After updating my iPad (mini) to iOS7 I experienced that my drawing app is lagging and crashing after a few strokes.
Now, when I run the app with Instruments/memory allocation tool in xcode 5, I see that the VM: CG raster data category is filling up rapidly when drawing on the screen. There seems to be a multitude of CGDataProviderCreateWithCopyOfData calls being made, each 3.00Mb in size. After continous drawing the app receives memory warnings, and usually terminates.

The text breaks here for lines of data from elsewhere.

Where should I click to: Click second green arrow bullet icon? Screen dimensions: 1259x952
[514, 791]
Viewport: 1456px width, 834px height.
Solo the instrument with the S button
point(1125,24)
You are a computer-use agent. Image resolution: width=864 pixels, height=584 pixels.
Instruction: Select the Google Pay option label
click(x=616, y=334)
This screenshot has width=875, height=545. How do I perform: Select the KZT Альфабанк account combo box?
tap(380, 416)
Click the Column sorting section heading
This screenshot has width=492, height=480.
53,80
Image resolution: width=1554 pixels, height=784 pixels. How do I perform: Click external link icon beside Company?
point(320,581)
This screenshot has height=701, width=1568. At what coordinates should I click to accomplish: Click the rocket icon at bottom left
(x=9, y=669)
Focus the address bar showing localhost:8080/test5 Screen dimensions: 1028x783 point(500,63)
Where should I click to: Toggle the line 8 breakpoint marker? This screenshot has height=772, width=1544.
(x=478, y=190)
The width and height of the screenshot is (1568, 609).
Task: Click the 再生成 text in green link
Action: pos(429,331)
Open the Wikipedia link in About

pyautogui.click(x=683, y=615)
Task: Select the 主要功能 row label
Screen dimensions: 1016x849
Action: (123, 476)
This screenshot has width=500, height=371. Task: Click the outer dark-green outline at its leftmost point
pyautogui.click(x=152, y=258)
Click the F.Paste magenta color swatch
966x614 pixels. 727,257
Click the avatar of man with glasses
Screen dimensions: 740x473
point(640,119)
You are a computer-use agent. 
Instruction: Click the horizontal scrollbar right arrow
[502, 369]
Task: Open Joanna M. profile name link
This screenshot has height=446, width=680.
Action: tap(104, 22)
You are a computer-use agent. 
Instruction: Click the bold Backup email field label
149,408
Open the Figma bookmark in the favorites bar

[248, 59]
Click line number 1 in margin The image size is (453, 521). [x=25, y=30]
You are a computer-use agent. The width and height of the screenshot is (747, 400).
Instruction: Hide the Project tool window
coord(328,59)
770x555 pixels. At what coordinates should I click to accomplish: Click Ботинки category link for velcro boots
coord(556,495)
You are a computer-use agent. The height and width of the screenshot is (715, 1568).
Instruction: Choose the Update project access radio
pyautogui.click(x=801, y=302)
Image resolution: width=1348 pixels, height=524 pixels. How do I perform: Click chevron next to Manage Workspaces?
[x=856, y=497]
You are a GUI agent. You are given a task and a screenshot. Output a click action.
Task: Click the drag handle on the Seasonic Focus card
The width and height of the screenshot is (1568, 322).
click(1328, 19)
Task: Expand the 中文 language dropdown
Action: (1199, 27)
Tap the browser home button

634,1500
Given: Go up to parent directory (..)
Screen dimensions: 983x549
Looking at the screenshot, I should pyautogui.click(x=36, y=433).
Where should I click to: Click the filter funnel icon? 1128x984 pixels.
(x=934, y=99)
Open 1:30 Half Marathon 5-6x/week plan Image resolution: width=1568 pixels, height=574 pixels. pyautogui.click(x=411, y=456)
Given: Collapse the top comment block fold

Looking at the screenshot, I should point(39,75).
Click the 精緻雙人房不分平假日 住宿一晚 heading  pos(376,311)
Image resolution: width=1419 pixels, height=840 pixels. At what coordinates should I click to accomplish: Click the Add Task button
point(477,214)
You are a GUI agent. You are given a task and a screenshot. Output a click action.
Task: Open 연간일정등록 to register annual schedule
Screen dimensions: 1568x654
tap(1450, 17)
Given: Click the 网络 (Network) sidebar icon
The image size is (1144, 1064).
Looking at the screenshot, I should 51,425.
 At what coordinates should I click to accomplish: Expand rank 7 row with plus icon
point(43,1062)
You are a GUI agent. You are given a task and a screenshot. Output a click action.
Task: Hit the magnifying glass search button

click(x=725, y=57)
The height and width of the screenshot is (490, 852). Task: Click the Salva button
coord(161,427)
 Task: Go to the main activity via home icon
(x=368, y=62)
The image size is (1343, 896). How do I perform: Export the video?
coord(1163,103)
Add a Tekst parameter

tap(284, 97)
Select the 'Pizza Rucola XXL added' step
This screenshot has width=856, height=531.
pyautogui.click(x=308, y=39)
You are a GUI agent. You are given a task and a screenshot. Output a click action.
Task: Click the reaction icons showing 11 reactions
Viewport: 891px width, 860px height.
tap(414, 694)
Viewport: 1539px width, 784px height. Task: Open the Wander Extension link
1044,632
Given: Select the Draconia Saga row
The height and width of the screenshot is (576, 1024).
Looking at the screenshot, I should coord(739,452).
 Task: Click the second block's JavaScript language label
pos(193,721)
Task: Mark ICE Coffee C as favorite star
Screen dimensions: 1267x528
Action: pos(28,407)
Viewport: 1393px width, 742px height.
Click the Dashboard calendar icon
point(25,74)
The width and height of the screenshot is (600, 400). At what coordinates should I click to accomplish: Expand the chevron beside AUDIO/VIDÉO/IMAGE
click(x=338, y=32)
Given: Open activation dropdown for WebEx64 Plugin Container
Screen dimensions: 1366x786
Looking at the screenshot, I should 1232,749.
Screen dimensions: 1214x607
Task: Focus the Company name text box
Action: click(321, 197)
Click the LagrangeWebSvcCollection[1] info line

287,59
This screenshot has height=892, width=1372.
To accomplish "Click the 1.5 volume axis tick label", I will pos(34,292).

The code basically strokes paths into an imagecontext, more or less like this:
UIGraphicsBeginImageContext(self.view.frame.size);
[drawImage.image drawInRect:CGRectMake(0, 0, self.view.frame.size.width, self.view.frame.size.height)];
CGContextSetLineCap(UIGraphicsGetCurrentContext(), kCGLineCapRound);
CGContextSetLineWidth(UIGraphicsGetCurrentContext(), 5.0);
CGContextSetRGBStrokeColor(UIGraphicsGetCurrentContext(), 1.0, 0.0, 0.0, 1.0);
CGContextBeginPath(UIGraphicsGetCurrentContext());
CGContextMoveToPoint(UIGraphicsGetCurrentContext(), lastPoint.x, lastPoint.y);
CGContextAddLineToPoint(UIGraphicsGetCurrentContext(), currentPoint.x, currentPoint.y);
CGContextStrokePath(UIGraphicsGetCurrentContext());
drawImage.image = UIGraphicsGetImageFromCurrentImageContext();
UIGraphicsEndImageContext();
On iOS7/iPad this is extremely laggy and has memory issues, while on iOS6 this was fairly speedy and had no negative memory footprint.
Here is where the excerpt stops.